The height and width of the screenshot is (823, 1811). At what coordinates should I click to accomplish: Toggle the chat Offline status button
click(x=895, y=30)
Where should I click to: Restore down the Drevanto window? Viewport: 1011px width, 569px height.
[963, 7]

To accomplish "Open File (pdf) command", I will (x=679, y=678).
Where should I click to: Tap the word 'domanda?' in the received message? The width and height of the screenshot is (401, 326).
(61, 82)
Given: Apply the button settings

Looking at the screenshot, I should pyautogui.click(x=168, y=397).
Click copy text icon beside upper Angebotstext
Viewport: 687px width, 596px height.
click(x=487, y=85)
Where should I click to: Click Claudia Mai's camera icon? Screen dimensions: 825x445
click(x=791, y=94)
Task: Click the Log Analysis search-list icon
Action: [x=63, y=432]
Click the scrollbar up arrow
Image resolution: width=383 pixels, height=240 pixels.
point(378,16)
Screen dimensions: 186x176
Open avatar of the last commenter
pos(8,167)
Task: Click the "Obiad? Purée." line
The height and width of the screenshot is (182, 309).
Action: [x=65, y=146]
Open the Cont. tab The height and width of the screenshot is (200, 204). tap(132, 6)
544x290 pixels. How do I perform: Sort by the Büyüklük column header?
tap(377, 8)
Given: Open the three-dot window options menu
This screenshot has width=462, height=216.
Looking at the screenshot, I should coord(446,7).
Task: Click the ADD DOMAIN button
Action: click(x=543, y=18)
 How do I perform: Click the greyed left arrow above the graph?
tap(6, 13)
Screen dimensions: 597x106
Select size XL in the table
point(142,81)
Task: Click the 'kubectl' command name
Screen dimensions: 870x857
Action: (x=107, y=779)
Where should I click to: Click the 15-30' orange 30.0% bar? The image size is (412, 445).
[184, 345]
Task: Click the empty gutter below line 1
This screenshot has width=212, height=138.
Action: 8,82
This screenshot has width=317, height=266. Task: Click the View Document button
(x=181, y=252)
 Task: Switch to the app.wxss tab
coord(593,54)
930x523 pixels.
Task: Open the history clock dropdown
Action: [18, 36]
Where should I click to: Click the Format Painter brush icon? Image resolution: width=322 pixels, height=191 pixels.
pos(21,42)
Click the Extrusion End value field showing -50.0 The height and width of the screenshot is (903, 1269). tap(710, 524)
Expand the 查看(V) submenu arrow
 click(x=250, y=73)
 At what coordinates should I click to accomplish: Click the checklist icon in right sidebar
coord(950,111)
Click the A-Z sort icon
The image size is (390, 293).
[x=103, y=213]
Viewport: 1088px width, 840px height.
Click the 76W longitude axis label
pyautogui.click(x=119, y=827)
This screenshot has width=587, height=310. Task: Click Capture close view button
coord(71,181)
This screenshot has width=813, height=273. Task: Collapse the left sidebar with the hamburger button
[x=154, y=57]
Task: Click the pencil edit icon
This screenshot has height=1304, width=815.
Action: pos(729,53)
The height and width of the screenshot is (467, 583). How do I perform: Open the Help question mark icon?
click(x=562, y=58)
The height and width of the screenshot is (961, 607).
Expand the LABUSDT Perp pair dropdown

━━━━━━

The records above must be retyped in full, exactly as written.

**ANSWER SECTION:**
The height and width of the screenshot is (823, 1811). At what coordinates should I click to accomplish: Toggle the chat Offline status button
click(x=895, y=30)
Where should I click to: Restore down the Drevanto window? Viewport: 1011px width, 569px height.
[963, 7]

To accomplish "Open File (pdf) command", I will (x=679, y=678).
Where should I click to: Tap the word 'domanda?' in the received message? The width and height of the screenshot is (401, 326).
(61, 82)
Given: Apply the button settings

Looking at the screenshot, I should pyautogui.click(x=168, y=397).
Click copy text icon beside upper Angebotstext
Viewport: 687px width, 596px height.
click(x=487, y=85)
Where should I click to: Click Claudia Mai's camera icon? Screen dimensions: 825x445
click(x=791, y=94)
Task: Click the Log Analysis search-list icon
Action: [x=63, y=432]
Click the scrollbar up arrow
Image resolution: width=383 pixels, height=240 pixels.
point(378,16)
Screen dimensions: 186x176
Open avatar of the last commenter
pos(8,167)
Task: Click the "Obiad? Purée." line
The height and width of the screenshot is (182, 309).
Action: [x=65, y=146]
Open the Cont. tab The height and width of the screenshot is (200, 204). tap(132, 6)
544x290 pixels. How do I perform: Sort by the Büyüklük column header?
tap(377, 8)
Given: Open the three-dot window options menu
This screenshot has width=462, height=216.
Looking at the screenshot, I should coord(446,7).
Task: Click the ADD DOMAIN button
Action: click(x=543, y=18)
 How do I perform: Click the greyed left arrow above the graph?
tap(6, 13)
Screen dimensions: 597x106
Select size XL in the table
point(142,81)
Task: Click the 'kubectl' command name
Screen dimensions: 870x857
Action: (x=107, y=779)
Where should I click to: Click the 15-30' orange 30.0% bar? The image size is (412, 445).
[184, 345]
Task: Click the empty gutter below line 1
This screenshot has width=212, height=138.
Action: 8,82
This screenshot has width=317, height=266. Task: Click the View Document button
(x=181, y=252)
 Task: Switch to the app.wxss tab
coord(593,54)
930x523 pixels.
Task: Open the history clock dropdown
Action: [18, 36]
Where should I click to: Click the Format Painter brush icon? Image resolution: width=322 pixels, height=191 pixels.
pos(21,42)
Click the Extrusion End value field showing -50.0 The height and width of the screenshot is (903, 1269). tap(710, 524)
Expand the 查看(V) submenu arrow
 click(x=250, y=73)
 At what coordinates should I click to accomplish: Click the checklist icon in right sidebar
coord(950,111)
Click the A-Z sort icon
The image size is (390, 293).
[x=103, y=213]
Viewport: 1088px width, 840px height.
Click the 76W longitude axis label
pyautogui.click(x=119, y=827)
This screenshot has width=587, height=310. Task: Click Capture close view button
coord(71,181)
This screenshot has width=813, height=273. Task: Collapse the left sidebar with the hamburger button
[x=154, y=57]
Task: Click the pencil edit icon
This screenshot has height=1304, width=815.
Action: pos(729,53)
The height and width of the screenshot is (467, 583). How do I perform: Open the Help question mark icon?
click(x=562, y=58)
The height and width of the screenshot is (961, 607).
Expand the LABUSDT Perp pair dropdown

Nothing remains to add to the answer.